When the lights go out

On June 10, 2011, in injury, public health, by Karen Grepin

Yesterday afternoon I was siting at my desk at my place in CT when suddenly a very mean looking storm came over the valley. An hour later and after one of the most spectacular lightening storms I have ever experienced, our little town was in chaos: downed trees had closed off most of the major roads and many of the little ones and about a quarter of the homes had lost power. As of this morning I still did not have power and finally decided to leave the area to seek out internet and a shower.

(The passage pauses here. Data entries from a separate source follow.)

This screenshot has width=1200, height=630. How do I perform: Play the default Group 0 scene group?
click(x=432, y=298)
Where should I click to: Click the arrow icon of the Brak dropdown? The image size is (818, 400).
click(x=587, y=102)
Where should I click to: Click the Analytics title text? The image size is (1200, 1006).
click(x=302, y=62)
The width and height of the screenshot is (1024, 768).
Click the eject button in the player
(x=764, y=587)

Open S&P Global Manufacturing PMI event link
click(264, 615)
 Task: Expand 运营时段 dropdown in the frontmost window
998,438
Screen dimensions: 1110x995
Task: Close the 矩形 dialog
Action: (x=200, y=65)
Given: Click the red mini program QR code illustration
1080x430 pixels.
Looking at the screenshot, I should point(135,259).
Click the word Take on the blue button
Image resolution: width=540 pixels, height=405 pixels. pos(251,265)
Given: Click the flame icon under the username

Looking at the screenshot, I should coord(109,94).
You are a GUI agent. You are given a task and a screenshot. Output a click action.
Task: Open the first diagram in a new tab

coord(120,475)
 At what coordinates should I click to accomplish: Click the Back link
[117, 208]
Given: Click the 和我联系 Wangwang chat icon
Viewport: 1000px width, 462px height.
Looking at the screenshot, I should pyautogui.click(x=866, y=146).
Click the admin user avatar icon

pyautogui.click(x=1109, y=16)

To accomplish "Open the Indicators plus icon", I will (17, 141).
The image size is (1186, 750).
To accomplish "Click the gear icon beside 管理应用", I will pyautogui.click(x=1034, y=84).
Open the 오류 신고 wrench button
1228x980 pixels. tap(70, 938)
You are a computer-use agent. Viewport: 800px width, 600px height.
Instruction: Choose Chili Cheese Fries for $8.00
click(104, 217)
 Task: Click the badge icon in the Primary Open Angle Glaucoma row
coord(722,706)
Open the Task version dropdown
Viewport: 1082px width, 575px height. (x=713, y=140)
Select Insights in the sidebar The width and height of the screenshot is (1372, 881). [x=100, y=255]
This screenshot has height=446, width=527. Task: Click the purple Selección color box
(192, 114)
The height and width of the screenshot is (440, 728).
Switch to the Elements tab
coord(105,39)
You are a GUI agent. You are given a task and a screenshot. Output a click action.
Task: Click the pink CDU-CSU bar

My troubles are minor compared to the problems that many have experienced this year in the United States due to the unusual weather activity that has been affecting the country. I heard on NPR a few weeks ago that so far over 500 people have been killed in the USA from tornados, and that was before the twister that touched down a few dozen miles from us in Springfield, MA.

It made me think of this excellent post by Johns Hopkins graduate student Brett Keller on Tornado Epidemiology. It also made me think of this paper from Alfredo Burlando, an Assistant Professor at the University of Oregon, who has a paper that investigates the impact of a major power outage in Zanzibar on the health effects. He finds rather substantial impact on the probability that a child is born low birthweight at birth.

Nature is a powerful force and it continues to have major impact on both rich and poor communities around the world.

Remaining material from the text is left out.